## Exercise
Lay out every line of the records below as a Markdown table with the columns Row and Line, numbering the rows and skipping blank lines.

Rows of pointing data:
•••••
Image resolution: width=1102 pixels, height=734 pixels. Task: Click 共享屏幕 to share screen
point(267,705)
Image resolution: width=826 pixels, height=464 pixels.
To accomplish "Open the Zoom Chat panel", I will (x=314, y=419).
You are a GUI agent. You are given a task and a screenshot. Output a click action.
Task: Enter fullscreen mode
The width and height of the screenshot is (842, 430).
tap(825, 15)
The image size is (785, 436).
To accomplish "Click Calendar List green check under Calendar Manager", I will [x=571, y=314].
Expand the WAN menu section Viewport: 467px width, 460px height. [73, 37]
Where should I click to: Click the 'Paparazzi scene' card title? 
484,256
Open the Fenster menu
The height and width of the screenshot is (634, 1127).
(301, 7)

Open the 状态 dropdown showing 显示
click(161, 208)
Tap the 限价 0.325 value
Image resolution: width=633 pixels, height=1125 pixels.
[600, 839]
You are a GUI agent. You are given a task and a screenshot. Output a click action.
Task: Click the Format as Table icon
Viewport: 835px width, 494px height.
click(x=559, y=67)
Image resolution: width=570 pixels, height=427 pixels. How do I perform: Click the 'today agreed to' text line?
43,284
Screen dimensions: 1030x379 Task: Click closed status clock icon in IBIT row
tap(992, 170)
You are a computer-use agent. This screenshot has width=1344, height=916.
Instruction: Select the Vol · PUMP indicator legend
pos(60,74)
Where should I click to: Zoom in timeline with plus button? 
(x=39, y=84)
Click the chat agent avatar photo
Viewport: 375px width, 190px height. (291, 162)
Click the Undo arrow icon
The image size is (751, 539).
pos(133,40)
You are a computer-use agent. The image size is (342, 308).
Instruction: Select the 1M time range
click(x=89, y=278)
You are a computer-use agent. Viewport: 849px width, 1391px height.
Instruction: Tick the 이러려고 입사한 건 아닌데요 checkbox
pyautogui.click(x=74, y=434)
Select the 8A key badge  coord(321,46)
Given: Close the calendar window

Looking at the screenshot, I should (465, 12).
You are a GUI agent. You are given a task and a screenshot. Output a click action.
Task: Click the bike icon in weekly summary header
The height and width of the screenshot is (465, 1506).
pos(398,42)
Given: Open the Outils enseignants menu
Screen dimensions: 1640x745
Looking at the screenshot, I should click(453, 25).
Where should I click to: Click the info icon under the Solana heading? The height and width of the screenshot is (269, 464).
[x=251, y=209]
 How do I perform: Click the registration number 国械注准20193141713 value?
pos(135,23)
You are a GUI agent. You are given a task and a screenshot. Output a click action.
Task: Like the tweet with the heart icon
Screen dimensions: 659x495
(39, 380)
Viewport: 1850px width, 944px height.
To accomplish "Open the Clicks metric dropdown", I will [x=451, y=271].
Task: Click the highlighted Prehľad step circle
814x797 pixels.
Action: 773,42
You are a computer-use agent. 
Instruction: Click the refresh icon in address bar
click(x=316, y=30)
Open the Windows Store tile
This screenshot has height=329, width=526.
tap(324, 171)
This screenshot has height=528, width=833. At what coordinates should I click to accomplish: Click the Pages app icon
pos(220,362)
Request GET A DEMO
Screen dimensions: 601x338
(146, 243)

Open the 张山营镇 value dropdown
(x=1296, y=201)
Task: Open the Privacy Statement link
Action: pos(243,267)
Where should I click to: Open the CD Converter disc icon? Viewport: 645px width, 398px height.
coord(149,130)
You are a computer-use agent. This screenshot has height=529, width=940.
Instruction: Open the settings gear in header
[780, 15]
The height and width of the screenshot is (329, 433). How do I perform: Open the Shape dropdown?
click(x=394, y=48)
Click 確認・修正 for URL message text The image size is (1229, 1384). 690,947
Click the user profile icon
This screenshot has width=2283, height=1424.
•••••
## Response below
| Row | Line |
|---|---|
| 1 | Image resolution: width=1102 pixels, height=734 pixels. Task: Click 共享屏幕 to share screen |
| 2 | point(267,705) |
| 3 | Image resolution: width=826 pixels, height=464 pixels. |
| 4 | To accomplish "Open the Zoom Chat panel", I will (x=314, y=419). |
| 5 | You are a GUI agent. You are given a task and a screenshot. Output a click action. |
| 6 | Task: Enter fullscreen mode |
| 7 | The width and height of the screenshot is (842, 430). |
| 8 | tap(825, 15) |
| 9 | The image size is (785, 436). |
| 10 | To accomplish "Click Calendar List green check under Calendar Manager", I will [x=571, y=314]. |
| 11 | Expand the WAN menu section Viewport: 467px width, 460px height. [73, 37] |
| 12 | Where should I click to: Click the 'Paparazzi scene' card title?  |
| 13 | 484,256 |
| 14 | Open the Fenster menu |
| 15 | The height and width of the screenshot is (634, 1127). |
| 16 | (301, 7) |
| 17 | Open the 状态 dropdown showing 显示 |
| 18 | click(161, 208) |
| 19 | Tap the 限价 0.325 value |
| 20 | Image resolution: width=633 pixels, height=1125 pixels. |
| 21 | [600, 839] |
| 22 | You are a GUI agent. You are given a task and a screenshot. Output a click action. |
| 23 | Task: Click the Format as Table icon |
| 24 | Viewport: 835px width, 494px height. |
| 25 | click(x=559, y=67) |
| 26 | Image resolution: width=570 pixels, height=427 pixels. How do I perform: Click the 'today agreed to' text line? |
| 27 | 43,284 |
| 28 | Screen dimensions: 1030x379 Task: Click closed status clock icon in IBIT row |
| 29 | tap(992, 170) |
| 30 | You are a computer-use agent. This screenshot has width=1344, height=916. |
| 31 | Instruction: Select the Vol · PUMP indicator legend |
| 32 | pos(60,74) |
| 33 | Where should I click to: Zoom in timeline with plus button?  |
| 34 | (x=39, y=84) |
| 35 | Click the chat agent avatar photo |
| 36 | Viewport: 375px width, 190px height. (291, 162) |
| 37 | Click the Undo arrow icon |
| 38 | The image size is (751, 539). |
| 39 | pos(133,40) |
| 40 | You are a computer-use agent. The image size is (342, 308). |
| 41 | Instruction: Select the 1M time range |
| 42 | click(x=89, y=278) |
| 43 | You are a computer-use agent. Viewport: 849px width, 1391px height. |
| 44 | Instruction: Tick the 이러려고 입사한 건 아닌데요 checkbox |
| 45 | pyautogui.click(x=74, y=434) |
| 46 | Select the 8A key badge  coord(321,46) |
| 47 | Given: Close the calendar window |
| 48 | Looking at the screenshot, I should (465, 12). |
| 49 | You are a GUI agent. You are given a task and a screenshot. Output a click action. |
| 50 | Task: Click the bike icon in weekly summary header |
| 51 | The height and width of the screenshot is (465, 1506). |
| 52 | pos(398,42) |
| 53 | Given: Open the Outils enseignants menu |
| 54 | Screen dimensions: 1640x745 |
| 55 | Looking at the screenshot, I should click(453, 25). |
| 56 | Where should I click to: Click the info icon under the Solana heading? The height and width of the screenshot is (269, 464). |
| 57 | [x=251, y=209] |
| 58 |  How do I perform: Click the registration number 国械注准20193141713 value? |
| 59 | pos(135,23) |
| 60 | You are a GUI agent. You are given a task and a screenshot. Output a click action. |
| 61 | Task: Like the tweet with the heart icon |
| 62 | Screen dimensions: 659x495 |
| 63 | (39, 380) |
| 64 | Viewport: 1850px width, 944px height. |
| 65 | To accomplish "Open the Clicks metric dropdown", I will [x=451, y=271]. |
| 66 | Task: Click the highlighted Prehľad step circle |
| 67 | 814x797 pixels. |
| 68 | Action: 773,42 |
| 69 | You are a computer-use agent.  |
| 70 | Instruction: Click the refresh icon in address bar |
| 71 | click(x=316, y=30) |
| 72 | Open the Windows Store tile |
| 73 | This screenshot has height=329, width=526. |
| 74 | tap(324, 171) |
| 75 | This screenshot has height=528, width=833. At what coordinates should I click to accomplish: Click the Pages app icon |
| 76 | pos(220,362) |
| 77 | Request GET A DEMO |
| 78 | Screen dimensions: 601x338 |
| 79 | (146, 243) |
| 80 | Open the 张山营镇 value dropdown |
| 81 | (x=1296, y=201) |
| 82 | Task: Open the Privacy Statement link |
| 83 | Action: pos(243,267) |
| 84 | Where should I click to: Open the CD Converter disc icon? Viewport: 645px width, 398px height. |
| 85 | coord(149,130) |
| 86 | You are a computer-use agent. This screenshot has height=529, width=940. |
| 87 | Instruction: Open the settings gear in header |
| 88 | [780, 15] |
| 89 | The height and width of the screenshot is (329, 433). How do I perform: Open the Shape dropdown? |
| 90 | click(x=394, y=48) |
| 91 | Click 確認・修正 for URL message text The image size is (1229, 1384). 690,947 |
| 92 | Click the user profile icon |
| 93 | This screenshot has width=2283, height=1424. |